Plans to remove an agricultural condition from a ‘luxury’ house in Northam have been deferred for a further assessment of farming needs in the area.
Councillors at Torridge District Council’s plans committee on Thursday were sceptical of the planning history surrounding Mouna in Bidna Lane.
Permission was first granted for the house in 1976, on the condition it was used for agricultural occupancy only, but the house itself wasn’t registered for council tax until 2006.
In 2007 the applicants, Mr and Mrs Stuart Clements, said they no longer received any direct income from farming, and now they wish to remove the condition from the five-bedroom home.
But residents argued farmers still used the 12-hectares of land surrounding the house for grazing sheep year-round.
Councillor Christie said there was a ‘long and sorry history’ to the site and initially recommended refusal.
He said: “The property was registered for council tax and a year later they gave up on agriculture? I’m sorry that does not sit well with me.
“The problem is this case could be cited time-and-time-again after this. I suspect they have done it all properly but I think the error is on Torridge this time and I don’t want to be a party in any ongoing error.”
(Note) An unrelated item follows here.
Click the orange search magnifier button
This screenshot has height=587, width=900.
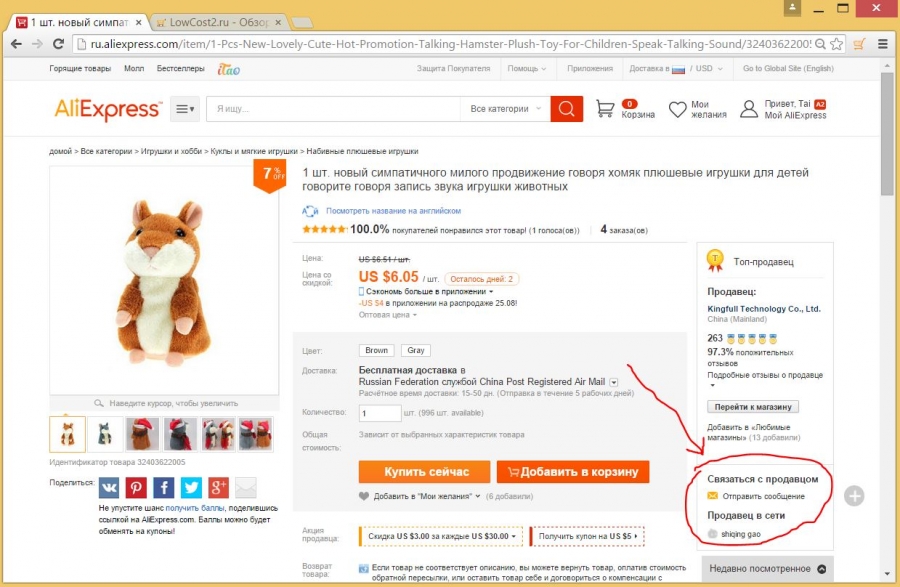(566, 109)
Senior solicitor Jamie Hollis said he understood the sentiment, but that any refusal would have to be backed up by planning policy.
Mouna has been on the market for seven-and-a-half years, and with the agricultural condition it can only be sold to someone within an agricultural profession, and at a discount on the market value of £1.2million.
Cllr Watson called the whole thing a ‘fiasco’ and proposed the council follow the officers’ recommendations and approve.
He said: “We’re in no position to tell anybody how much they can sell their house for, and I get the feeling we’re trying to do that.”
Committee chairman Rose Lock added: “It’s one of those applications you shouldn’t vote with your heart, you should vote for the policies.”
Councillor Christie then proposed an independent study be carried out into the farming needs. Councillors voted unanimously in favour of this and deferring their decision.
He said: “Torridge, after all this sorry history, will at last be seen to be doing the right thing.”